● **Directions**:
Output the data below verbatim, keeping every line unchanged.

● **Records shown**:
-----

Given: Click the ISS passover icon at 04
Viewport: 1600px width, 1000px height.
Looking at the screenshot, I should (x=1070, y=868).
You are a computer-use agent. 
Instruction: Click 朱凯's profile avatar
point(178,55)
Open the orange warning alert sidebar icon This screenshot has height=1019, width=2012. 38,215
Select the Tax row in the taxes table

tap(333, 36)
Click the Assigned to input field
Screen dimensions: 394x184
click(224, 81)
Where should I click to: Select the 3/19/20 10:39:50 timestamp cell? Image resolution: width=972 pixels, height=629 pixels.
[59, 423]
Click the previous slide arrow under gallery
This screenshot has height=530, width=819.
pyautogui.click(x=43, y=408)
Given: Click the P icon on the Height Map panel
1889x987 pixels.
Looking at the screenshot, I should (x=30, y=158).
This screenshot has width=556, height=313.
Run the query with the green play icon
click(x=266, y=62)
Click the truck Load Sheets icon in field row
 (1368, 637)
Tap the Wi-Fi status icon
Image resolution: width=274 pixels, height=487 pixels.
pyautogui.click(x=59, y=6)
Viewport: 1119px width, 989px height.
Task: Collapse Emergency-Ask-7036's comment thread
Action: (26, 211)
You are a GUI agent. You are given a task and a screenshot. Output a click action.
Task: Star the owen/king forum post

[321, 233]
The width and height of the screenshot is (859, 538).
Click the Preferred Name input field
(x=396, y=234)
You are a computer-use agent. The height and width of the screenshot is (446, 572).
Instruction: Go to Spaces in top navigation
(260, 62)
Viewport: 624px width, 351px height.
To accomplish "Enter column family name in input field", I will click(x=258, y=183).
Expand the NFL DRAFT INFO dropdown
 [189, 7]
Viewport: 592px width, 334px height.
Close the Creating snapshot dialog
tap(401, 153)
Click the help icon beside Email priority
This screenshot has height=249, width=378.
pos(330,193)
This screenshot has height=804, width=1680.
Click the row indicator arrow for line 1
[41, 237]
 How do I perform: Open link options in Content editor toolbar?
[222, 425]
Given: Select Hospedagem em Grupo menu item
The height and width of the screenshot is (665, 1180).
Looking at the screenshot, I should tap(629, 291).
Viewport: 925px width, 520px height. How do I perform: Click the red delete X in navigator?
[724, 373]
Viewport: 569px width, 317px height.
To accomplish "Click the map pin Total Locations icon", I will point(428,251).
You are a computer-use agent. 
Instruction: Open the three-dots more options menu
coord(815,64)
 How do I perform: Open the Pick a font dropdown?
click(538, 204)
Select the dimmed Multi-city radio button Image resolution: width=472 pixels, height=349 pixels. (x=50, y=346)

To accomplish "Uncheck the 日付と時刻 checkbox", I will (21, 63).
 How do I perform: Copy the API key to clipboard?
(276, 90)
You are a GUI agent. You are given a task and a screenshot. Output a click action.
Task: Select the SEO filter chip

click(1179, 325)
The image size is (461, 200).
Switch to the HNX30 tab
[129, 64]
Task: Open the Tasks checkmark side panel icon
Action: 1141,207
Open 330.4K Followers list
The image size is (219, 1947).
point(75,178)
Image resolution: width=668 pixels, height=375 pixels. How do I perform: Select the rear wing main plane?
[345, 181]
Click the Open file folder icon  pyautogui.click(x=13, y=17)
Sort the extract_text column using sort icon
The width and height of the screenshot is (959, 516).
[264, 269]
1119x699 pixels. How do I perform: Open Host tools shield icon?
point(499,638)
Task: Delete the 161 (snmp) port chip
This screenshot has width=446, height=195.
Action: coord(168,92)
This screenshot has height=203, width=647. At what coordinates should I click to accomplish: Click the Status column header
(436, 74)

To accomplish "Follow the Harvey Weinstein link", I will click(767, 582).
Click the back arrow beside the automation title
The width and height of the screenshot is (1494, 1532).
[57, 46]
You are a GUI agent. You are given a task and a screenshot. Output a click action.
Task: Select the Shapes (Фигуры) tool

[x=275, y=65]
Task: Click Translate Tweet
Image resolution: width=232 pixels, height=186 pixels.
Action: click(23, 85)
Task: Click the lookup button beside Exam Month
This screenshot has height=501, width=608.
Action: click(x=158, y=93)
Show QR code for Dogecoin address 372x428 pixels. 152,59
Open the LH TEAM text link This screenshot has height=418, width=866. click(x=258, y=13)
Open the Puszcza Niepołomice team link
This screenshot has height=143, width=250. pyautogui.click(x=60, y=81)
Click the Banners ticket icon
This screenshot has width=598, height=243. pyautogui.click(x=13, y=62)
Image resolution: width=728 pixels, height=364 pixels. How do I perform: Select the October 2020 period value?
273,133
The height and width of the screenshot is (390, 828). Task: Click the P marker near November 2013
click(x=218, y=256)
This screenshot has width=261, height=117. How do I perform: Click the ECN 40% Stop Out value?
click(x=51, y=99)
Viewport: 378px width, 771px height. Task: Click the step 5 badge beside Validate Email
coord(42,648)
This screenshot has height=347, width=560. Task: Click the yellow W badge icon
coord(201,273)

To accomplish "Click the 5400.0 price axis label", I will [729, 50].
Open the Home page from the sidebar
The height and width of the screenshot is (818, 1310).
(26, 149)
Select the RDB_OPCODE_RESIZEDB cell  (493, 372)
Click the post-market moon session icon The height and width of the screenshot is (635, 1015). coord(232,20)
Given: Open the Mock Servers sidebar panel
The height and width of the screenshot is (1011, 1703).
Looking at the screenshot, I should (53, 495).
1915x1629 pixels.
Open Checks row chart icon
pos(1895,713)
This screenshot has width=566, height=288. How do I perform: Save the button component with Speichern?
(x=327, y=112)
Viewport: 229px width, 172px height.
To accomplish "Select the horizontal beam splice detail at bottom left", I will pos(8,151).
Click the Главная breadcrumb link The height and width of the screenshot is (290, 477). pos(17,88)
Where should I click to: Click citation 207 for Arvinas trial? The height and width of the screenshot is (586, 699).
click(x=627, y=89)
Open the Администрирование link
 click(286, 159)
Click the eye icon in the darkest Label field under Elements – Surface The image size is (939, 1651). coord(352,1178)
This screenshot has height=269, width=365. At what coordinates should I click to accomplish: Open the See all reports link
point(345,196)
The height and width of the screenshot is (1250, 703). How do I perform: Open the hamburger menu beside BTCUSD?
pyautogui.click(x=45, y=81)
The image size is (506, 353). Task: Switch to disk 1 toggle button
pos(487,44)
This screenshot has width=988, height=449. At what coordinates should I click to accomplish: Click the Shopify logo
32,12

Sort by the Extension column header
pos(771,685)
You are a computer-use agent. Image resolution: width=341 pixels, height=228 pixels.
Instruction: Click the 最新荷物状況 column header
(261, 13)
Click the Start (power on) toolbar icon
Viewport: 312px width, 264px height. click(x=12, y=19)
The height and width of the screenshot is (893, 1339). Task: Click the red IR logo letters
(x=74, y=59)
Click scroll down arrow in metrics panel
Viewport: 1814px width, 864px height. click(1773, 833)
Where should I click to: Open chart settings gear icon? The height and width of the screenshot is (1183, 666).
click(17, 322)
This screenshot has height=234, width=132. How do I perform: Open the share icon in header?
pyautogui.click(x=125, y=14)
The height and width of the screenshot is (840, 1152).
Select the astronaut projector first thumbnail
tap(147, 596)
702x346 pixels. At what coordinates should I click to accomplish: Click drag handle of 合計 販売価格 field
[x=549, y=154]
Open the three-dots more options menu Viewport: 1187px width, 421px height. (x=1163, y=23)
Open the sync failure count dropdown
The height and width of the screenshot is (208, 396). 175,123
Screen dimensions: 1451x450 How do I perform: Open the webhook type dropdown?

-----

● **Solution to this problem**:
Given: Click the ISS passover icon at 04
Viewport: 1600px width, 1000px height.
Looking at the screenshot, I should (x=1070, y=868).
You are a computer-use agent. 
Instruction: Click 朱凯's profile avatar
point(178,55)
Open the orange warning alert sidebar icon This screenshot has height=1019, width=2012. 38,215
Select the Tax row in the taxes table

tap(333, 36)
Click the Assigned to input field
Screen dimensions: 394x184
click(224, 81)
Where should I click to: Select the 3/19/20 10:39:50 timestamp cell? Image resolution: width=972 pixels, height=629 pixels.
[59, 423]
Click the previous slide arrow under gallery
This screenshot has height=530, width=819.
pyautogui.click(x=43, y=408)
Given: Click the P icon on the Height Map panel
1889x987 pixels.
Looking at the screenshot, I should (x=30, y=158).
This screenshot has width=556, height=313.
Run the query with the green play icon
click(x=266, y=62)
Click the truck Load Sheets icon in field row
 (1368, 637)
Tap the Wi-Fi status icon
Image resolution: width=274 pixels, height=487 pixels.
pyautogui.click(x=59, y=6)
Viewport: 1119px width, 989px height.
Task: Collapse Emergency-Ask-7036's comment thread
Action: (26, 211)
You are a GUI agent. You are given a task and a screenshot. Output a click action.
Task: Star the owen/king forum post

[321, 233]
The width and height of the screenshot is (859, 538).
Click the Preferred Name input field
(x=396, y=234)
You are a computer-use agent. The height and width of the screenshot is (446, 572).
Instruction: Go to Spaces in top navigation
(260, 62)
Viewport: 624px width, 351px height.
To accomplish "Enter column family name in input field", I will click(x=258, y=183).
Expand the NFL DRAFT INFO dropdown
 [189, 7]
Viewport: 592px width, 334px height.
Close the Creating snapshot dialog
tap(401, 153)
Click the help icon beside Email priority
This screenshot has height=249, width=378.
pos(330,193)
This screenshot has height=804, width=1680.
Click the row indicator arrow for line 1
[41, 237]
 How do I perform: Open link options in Content editor toolbar?
[222, 425]
Given: Select Hospedagem em Grupo menu item
The height and width of the screenshot is (665, 1180).
Looking at the screenshot, I should tap(629, 291).
Viewport: 925px width, 520px height. How do I perform: Click the red delete X in navigator?
[724, 373]
Viewport: 569px width, 317px height.
To accomplish "Click the map pin Total Locations icon", I will point(428,251).
You are a computer-use agent. 
Instruction: Open the three-dots more options menu
coord(815,64)
 How do I perform: Open the Pick a font dropdown?
click(538, 204)
Select the dimmed Multi-city radio button Image resolution: width=472 pixels, height=349 pixels. (x=50, y=346)

To accomplish "Uncheck the 日付と時刻 checkbox", I will (21, 63).
 How do I perform: Copy the API key to clipboard?
(276, 90)
You are a GUI agent. You are given a task and a screenshot. Output a click action.
Task: Select the SEO filter chip

click(1179, 325)
The image size is (461, 200).
Switch to the HNX30 tab
[129, 64]
Task: Open the Tasks checkmark side panel icon
Action: 1141,207
Open 330.4K Followers list
The image size is (219, 1947).
point(75,178)
Image resolution: width=668 pixels, height=375 pixels. How do I perform: Select the rear wing main plane?
[345, 181]
Click the Open file folder icon  pyautogui.click(x=13, y=17)
Sort the extract_text column using sort icon
The width and height of the screenshot is (959, 516).
[264, 269]
1119x699 pixels. How do I perform: Open Host tools shield icon?
point(499,638)
Task: Delete the 161 (snmp) port chip
This screenshot has width=446, height=195.
Action: coord(168,92)
This screenshot has height=203, width=647. At what coordinates should I click to accomplish: Click the Status column header
(436, 74)

To accomplish "Follow the Harvey Weinstein link", I will click(767, 582).
Click the back arrow beside the automation title
The width and height of the screenshot is (1494, 1532).
[57, 46]
You are a GUI agent. You are given a task and a screenshot. Output a click action.
Task: Select the Shapes (Фигуры) tool

[x=275, y=65]
Task: Click Translate Tweet
Image resolution: width=232 pixels, height=186 pixels.
Action: click(23, 85)
Task: Click the lookup button beside Exam Month
This screenshot has height=501, width=608.
Action: click(x=158, y=93)
Show QR code for Dogecoin address 372x428 pixels. 152,59
Open the LH TEAM text link This screenshot has height=418, width=866. click(x=258, y=13)
Open the Puszcza Niepołomice team link
This screenshot has height=143, width=250. pyautogui.click(x=60, y=81)
Click the Banners ticket icon
This screenshot has width=598, height=243. pyautogui.click(x=13, y=62)
Image resolution: width=728 pixels, height=364 pixels. How do I perform: Select the October 2020 period value?
273,133
The height and width of the screenshot is (390, 828). Task: Click the P marker near November 2013
click(x=218, y=256)
This screenshot has width=261, height=117. How do I perform: Click the ECN 40% Stop Out value?
click(x=51, y=99)
Viewport: 378px width, 771px height. Task: Click the step 5 badge beside Validate Email
coord(42,648)
This screenshot has height=347, width=560. Task: Click the yellow W badge icon
coord(201,273)

To accomplish "Click the 5400.0 price axis label", I will [729, 50].
Open the Home page from the sidebar
The height and width of the screenshot is (818, 1310).
(26, 149)
Select the RDB_OPCODE_RESIZEDB cell  (493, 372)
Click the post-market moon session icon The height and width of the screenshot is (635, 1015). coord(232,20)
Given: Open the Mock Servers sidebar panel
The height and width of the screenshot is (1011, 1703).
Looking at the screenshot, I should (53, 495).
1915x1629 pixels.
Open Checks row chart icon
pos(1895,713)
This screenshot has width=566, height=288. How do I perform: Save the button component with Speichern?
(x=327, y=112)
Viewport: 229px width, 172px height.
To accomplish "Select the horizontal beam splice detail at bottom left", I will pos(8,151).
Click the Главная breadcrumb link The height and width of the screenshot is (290, 477). pos(17,88)
Where should I click to: Click citation 207 for Arvinas trial? The height and width of the screenshot is (586, 699).
click(x=627, y=89)
Open the Администрирование link
 click(286, 159)
Click the eye icon in the darkest Label field under Elements – Surface The image size is (939, 1651). coord(352,1178)
This screenshot has height=269, width=365. At what coordinates should I click to accomplish: Open the See all reports link
point(345,196)
The height and width of the screenshot is (1250, 703). How do I perform: Open the hamburger menu beside BTCUSD?
pyautogui.click(x=45, y=81)
The image size is (506, 353). Task: Switch to disk 1 toggle button
pos(487,44)
This screenshot has width=988, height=449. At what coordinates should I click to accomplish: Click the Shopify logo
32,12

Sort by the Extension column header
pos(771,685)
You are a computer-use agent. Image resolution: width=341 pixels, height=228 pixels.
Instruction: Click the 最新荷物状況 column header
(261, 13)
Click the Start (power on) toolbar icon
Viewport: 312px width, 264px height. click(x=12, y=19)
The height and width of the screenshot is (893, 1339). Task: Click the red IR logo letters
(x=74, y=59)
Click scroll down arrow in metrics panel
Viewport: 1814px width, 864px height. click(1773, 833)
Where should I click to: Open chart settings gear icon? The height and width of the screenshot is (1183, 666).
click(17, 322)
This screenshot has height=234, width=132. How do I perform: Open the share icon in header?
pyautogui.click(x=125, y=14)
The height and width of the screenshot is (840, 1152).
Select the astronaut projector first thumbnail
tap(147, 596)
702x346 pixels. At what coordinates should I click to accomplish: Click drag handle of 合計 販売価格 field
[x=549, y=154]
Open the three-dots more options menu Viewport: 1187px width, 421px height. (x=1163, y=23)
Open the sync failure count dropdown
The height and width of the screenshot is (208, 396). 175,123
Screen dimensions: 1451x450 How do I perform: Open the webhook type dropdown?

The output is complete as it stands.